Homework for tonight: Read p. 76-80; work problems #1-7 on p. 80. #4 can have some different answers, and you will use one of the equations that we found in class today to solve #6&7. Show your work with units!
**If anyone is successfully using the online or CD version of the textbook and doesn't need their paper one anymore, please bring it in; I have 2 students who have no computers and no books either.**
Also in class today: Described motions that were represented by sketches of position - time graphs and velocity-time graphs. You'll see more of these tomorrow and next week.
Today after our warm-up and after correcting people's homework (plotting graphs), we calculated slopes and equations for the lines you plotted last night.
Our position - time graph showed us a curve: changing slope, which indicated changing speed (cm/s was the unit for that line's slope). A line drawn between two points on this graph shows delta x over t, or average velocity over that time period. (you already have that equation in your notes)
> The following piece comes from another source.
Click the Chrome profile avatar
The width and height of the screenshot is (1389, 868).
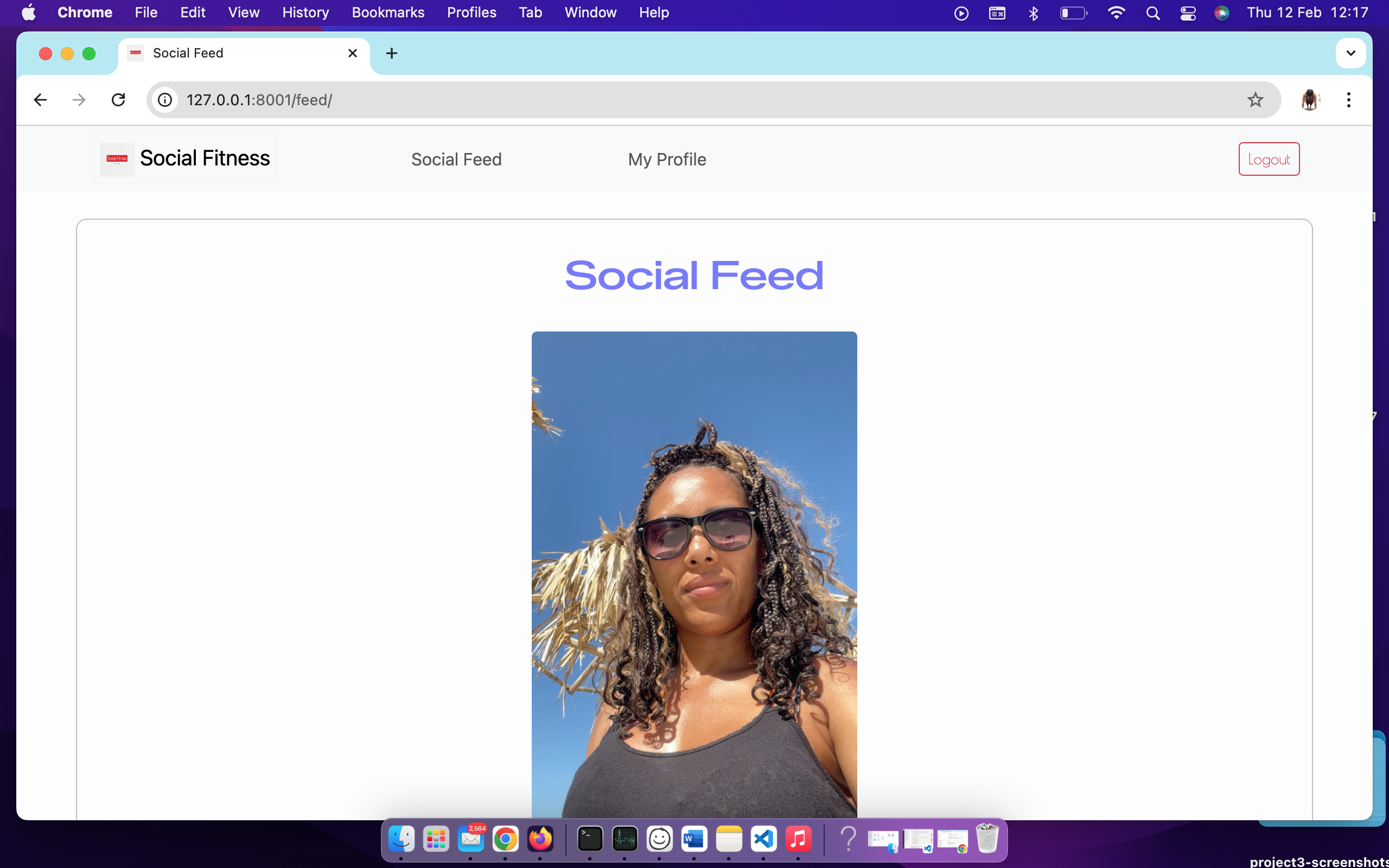pos(1310,99)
The position - time^2 graph shows the same data, but it looked straight. This we could work with: we calculated its slope and gave an equation for the line. We got a new (weird) unit of cm/s^2 by taking delta x / t^2. Later we found this value to be 1/2 of acceleration and made a new equation for the line:
delta x = 1/2 a t^2
The velocity - time graph's slope shows how much velocity changes per second, also with that weird unit of cm/s^2. The slope of this line gave us another new equation;
a = delta v / t
Tomorrow we'll have more practice and hopefully a practical measurement of an object that accelerates as well.